> [PASSAGE TO READ]
I fished with my dad a good bit; and Dad, a Korean War veteran, fished a lot more with my larger-than-life Uncle Bob Clark who once even fished off Cuba in the 1950s during the pre-Castro days when Batista was still in power.

Though I was too young to venture out on the great Santee, S.C., fishing expeditions of the early 1960s, I remember there was something fascinatingly mysterious about the older boys and men who geared-up and embarked on those fishing trips from Uncle Bob’s lakehouse at Santee. I remember they did a lot of night fishing for catfish – “knuckle-busters” as Dad used to call them – and I thought that was cool.

Then there were fish fries (another story with wonderful memories we’ll save for another time); the best being the huge fish fries at my dad’s tire dealership, R.H. Clark Co., yes, the namesake of my Uncle Bob, where I worked as a pre-teen and a teenager. There my boss John R. Davis, a U.S. Army veteran during the earliest years of the Vietnam War, had us put huge sheets of plywood on automobile hydraulic-lifts and raise the lifts high enough that they became giant tables. He and others then floured and cooked fresh-caught fish along with hushpuppies and grits cooked in huge vats. I don’t know if it was the adventure of eating in the bays where we worked or the cooking, but I’ve never eaten better in my 62 years.

As a teenager I also fished with my friends in nearby Lake Wateree, also neighborhood ponds, the rocky Congaree River, and often alone atop an isolated spillway along a creek near Lake Murray. Though not as much as some might think. Hunting was more my game.

Though perhaps my most memorable fishing trip was in the blue waters off Hilton Head where the seas were so rough that everyone was sick and below deck except myself and my girlfriend’s Uncle Charlie Noulles, a former B-17 ball-turret gunner who shot down several German fighters during WWII (two of which are documented in the book, “Black Thursday”).

I was 16 at the time, fascinated by Charlie’s war stories, thrilled by the high-seas adventure we were on, and hopeful for a huge trophy. I did manage a sizable bonita for a boy that day [pictured here].

Later in college, I fished a few more times with Dad and a business associate of his off Goat Island, S.C., near Santee. Then there was again Lake Wateree with Dad’s buddies Sam Allen and Billy Jamison, also a WWII veteran who regaled me with fantastic stories of battling Japanese sappers and kamikazes in the Western Pacific.

> [TO DO]
A. In the fishing memoir, what did John R. Davis have the workers put on the automobile hydraulic lifts to make giant tables?
B. Sum up the fishing memoir in two sentences.
C. Carry the fishing memoir on from its final sentence.

> [DATASET EXTRACT]
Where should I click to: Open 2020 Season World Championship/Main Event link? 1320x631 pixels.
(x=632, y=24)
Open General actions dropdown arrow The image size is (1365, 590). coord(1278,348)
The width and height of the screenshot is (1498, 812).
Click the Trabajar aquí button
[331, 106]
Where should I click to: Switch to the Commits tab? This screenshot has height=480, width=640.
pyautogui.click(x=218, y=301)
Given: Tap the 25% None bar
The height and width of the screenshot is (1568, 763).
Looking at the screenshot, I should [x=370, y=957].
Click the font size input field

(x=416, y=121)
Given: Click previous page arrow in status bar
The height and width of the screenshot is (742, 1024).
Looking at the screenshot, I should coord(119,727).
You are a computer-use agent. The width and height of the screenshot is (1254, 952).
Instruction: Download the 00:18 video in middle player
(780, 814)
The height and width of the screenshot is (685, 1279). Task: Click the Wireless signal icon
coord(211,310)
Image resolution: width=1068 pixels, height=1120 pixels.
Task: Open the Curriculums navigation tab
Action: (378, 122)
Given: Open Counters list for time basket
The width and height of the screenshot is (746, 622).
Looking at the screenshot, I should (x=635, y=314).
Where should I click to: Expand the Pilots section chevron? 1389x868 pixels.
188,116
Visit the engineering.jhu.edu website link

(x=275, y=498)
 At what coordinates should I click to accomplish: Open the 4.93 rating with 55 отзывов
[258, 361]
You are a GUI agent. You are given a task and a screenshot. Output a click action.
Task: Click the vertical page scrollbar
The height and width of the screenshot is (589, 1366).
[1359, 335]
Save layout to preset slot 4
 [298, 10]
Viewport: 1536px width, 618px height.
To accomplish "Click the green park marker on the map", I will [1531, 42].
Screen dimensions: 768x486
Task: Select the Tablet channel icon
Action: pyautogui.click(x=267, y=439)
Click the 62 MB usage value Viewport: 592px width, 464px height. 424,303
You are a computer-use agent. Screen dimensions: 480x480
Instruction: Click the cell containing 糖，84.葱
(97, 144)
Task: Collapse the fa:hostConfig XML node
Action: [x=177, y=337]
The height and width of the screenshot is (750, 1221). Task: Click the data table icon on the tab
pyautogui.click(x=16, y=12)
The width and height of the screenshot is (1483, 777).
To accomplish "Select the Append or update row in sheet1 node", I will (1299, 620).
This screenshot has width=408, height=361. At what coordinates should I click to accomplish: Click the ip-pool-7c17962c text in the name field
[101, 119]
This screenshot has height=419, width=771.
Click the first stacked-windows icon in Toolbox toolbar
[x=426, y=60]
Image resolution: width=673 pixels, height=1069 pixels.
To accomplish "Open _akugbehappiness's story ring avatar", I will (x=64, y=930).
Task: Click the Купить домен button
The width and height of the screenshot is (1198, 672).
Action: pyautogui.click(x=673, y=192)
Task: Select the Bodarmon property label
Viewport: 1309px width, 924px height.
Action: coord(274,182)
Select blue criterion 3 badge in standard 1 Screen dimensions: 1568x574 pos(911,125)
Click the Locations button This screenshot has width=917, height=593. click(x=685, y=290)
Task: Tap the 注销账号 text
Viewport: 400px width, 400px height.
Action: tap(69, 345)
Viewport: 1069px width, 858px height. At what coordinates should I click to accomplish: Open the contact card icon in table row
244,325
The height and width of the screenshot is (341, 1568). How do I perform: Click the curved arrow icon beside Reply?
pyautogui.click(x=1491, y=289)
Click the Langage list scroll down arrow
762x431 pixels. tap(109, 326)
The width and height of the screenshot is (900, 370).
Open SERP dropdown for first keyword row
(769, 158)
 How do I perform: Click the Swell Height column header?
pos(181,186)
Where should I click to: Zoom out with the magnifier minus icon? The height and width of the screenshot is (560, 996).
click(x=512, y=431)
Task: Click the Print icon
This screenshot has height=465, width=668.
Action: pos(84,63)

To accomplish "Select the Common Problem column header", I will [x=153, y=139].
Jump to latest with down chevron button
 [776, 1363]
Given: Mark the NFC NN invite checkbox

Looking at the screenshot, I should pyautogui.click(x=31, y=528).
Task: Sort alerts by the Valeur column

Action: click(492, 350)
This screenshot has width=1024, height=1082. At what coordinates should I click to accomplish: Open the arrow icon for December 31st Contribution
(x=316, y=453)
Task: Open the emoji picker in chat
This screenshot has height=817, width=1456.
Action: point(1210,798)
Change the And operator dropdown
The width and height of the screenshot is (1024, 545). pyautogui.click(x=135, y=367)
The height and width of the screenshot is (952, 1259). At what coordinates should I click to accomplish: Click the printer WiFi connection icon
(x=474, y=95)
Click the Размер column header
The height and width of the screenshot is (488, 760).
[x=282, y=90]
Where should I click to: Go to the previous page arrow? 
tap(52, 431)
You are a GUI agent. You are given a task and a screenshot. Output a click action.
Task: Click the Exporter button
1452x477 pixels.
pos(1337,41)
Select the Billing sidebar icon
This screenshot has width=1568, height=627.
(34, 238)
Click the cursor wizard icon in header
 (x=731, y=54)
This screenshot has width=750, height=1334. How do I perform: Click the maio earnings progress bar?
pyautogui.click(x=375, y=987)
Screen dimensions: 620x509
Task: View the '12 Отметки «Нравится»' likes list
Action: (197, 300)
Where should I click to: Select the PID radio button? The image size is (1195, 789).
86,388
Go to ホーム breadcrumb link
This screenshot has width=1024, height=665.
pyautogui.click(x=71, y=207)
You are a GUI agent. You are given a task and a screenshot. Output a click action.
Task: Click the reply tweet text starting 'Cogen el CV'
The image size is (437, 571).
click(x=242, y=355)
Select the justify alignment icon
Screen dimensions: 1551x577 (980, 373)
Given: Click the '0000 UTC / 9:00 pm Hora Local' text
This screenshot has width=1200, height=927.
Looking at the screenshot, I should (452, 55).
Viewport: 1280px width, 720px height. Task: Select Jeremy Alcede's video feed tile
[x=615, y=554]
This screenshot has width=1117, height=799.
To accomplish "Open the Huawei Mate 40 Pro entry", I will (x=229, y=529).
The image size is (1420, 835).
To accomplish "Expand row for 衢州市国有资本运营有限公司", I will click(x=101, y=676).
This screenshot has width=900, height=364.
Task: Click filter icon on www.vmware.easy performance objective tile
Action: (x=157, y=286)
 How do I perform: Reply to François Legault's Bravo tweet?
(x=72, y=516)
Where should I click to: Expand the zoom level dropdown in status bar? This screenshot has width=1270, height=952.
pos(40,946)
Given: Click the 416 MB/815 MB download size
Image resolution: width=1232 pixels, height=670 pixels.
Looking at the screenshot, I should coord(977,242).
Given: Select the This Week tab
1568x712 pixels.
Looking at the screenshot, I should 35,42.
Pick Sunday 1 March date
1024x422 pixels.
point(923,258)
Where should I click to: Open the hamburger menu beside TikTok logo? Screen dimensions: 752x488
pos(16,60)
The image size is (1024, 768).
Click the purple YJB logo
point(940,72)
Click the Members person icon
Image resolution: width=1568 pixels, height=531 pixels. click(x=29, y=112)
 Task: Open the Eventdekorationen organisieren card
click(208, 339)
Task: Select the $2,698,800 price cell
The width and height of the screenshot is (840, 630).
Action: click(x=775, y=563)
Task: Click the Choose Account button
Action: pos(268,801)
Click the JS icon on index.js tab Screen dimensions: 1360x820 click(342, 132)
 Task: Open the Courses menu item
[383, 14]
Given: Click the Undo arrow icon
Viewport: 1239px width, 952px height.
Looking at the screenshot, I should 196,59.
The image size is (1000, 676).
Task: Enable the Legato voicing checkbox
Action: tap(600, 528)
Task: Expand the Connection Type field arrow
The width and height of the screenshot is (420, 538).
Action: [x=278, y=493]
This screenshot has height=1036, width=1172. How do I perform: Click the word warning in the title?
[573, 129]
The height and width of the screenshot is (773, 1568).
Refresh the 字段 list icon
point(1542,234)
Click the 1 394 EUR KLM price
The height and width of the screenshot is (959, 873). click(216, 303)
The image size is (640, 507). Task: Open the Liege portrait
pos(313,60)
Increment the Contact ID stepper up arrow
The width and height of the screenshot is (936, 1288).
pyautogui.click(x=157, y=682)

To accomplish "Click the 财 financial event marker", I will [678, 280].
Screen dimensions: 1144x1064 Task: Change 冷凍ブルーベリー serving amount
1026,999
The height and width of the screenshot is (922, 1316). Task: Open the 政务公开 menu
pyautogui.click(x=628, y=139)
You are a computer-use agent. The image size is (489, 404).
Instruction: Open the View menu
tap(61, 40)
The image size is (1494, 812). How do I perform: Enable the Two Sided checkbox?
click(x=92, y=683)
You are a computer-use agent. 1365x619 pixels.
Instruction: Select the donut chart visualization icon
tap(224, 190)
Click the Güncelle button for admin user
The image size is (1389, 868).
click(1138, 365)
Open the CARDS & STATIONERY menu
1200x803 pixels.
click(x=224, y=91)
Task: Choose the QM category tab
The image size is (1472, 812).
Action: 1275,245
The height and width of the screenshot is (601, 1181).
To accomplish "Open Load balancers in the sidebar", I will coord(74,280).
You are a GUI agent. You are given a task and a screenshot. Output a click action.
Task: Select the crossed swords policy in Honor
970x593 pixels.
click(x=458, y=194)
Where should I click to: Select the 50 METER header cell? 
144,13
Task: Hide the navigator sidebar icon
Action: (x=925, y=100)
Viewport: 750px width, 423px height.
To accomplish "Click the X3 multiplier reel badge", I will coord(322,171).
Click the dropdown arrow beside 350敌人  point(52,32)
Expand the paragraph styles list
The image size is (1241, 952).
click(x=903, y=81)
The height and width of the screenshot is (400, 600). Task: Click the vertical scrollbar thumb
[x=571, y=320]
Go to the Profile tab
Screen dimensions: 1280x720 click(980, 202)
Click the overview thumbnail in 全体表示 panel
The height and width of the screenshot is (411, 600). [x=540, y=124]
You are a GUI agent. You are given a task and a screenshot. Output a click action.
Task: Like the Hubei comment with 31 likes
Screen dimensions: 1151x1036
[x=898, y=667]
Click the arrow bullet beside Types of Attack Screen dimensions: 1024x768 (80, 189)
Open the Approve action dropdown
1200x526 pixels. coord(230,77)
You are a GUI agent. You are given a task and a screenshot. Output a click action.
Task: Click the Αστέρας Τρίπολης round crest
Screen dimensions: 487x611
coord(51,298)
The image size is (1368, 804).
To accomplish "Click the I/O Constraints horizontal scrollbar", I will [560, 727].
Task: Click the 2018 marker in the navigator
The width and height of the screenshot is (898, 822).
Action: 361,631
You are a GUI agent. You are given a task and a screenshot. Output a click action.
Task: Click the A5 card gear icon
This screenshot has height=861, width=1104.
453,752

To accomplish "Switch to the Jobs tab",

> [ANSWERS FOR THIS EXERCISE]
A. Huge sheets of plywood.

B. The writer recalls fishing with Dad, the early-1960s Santee night-fishing trips that older boys and men took from Uncle Bob's lakehouse, and the huge fish fries held at Dad's tire dealership on plywood tables raised on hydraulic lifts. Other memories include a rough-sea trip off Hilton Head at 16 with WWII veteran Charlie Noulles, which produced a sizable bonita, and later trips in college at Goat Island and Lake Wateree with Dad and his friends.

C.
When I was in the Marines, we fished a little. A few of my buddies fished on Okinawa. We fished off Korea. We fished on some of the Caribbean islands. And when the various ships on which I was embarked occasionally stopped in the middle of the ocean for an all-hands “swim call,” some guys fished (mostly sailors). Most guys swam (some sailors and nearly all of the ship’s Marines). I usually swam or pulled shark-watch duty with my rifle.

Back home, I regularly drove the boat for my Uncle Gene and Uncle Hugo Germino’s fishing mini-expeditions on Lake Murray when they visited my family in the summers.

But when I got married, fishing, well, it ended. For whatever reasons, my interest in the sport waned. Though following my divorce, I did fish from a dock and a canoe a little bit when I lived for a brief period on Lake Murray.

Still and all, I see the spirituality in fishing. Though I think I see it through the people who fish and who fished. Of course, most of the men I previously mentioned are now gone. But today both of my nephews Michael and Max are master fishermen. Both are far more accomplished in the sport than I ever was. Several of my closest friends and Christian brothers still fish – Skid Logan, Lee Turner, a few others. My friend Tom Mullikin not only fishes, but dives with the sharks (that too is another story). One of my buddies, Tom Ryan, is a professional fisherman and fly-tying expert who teaches people to fish while teaching them about the Lord.

Point in all of this? There is something very special – even spiritual – about fishing. Not sure what it is, how it is, or why.

Maybe it has something to do with the people who fish. I love to hear about them fishing. I love to think about them fishing. I don’t know why. But I was thinking about it the other night.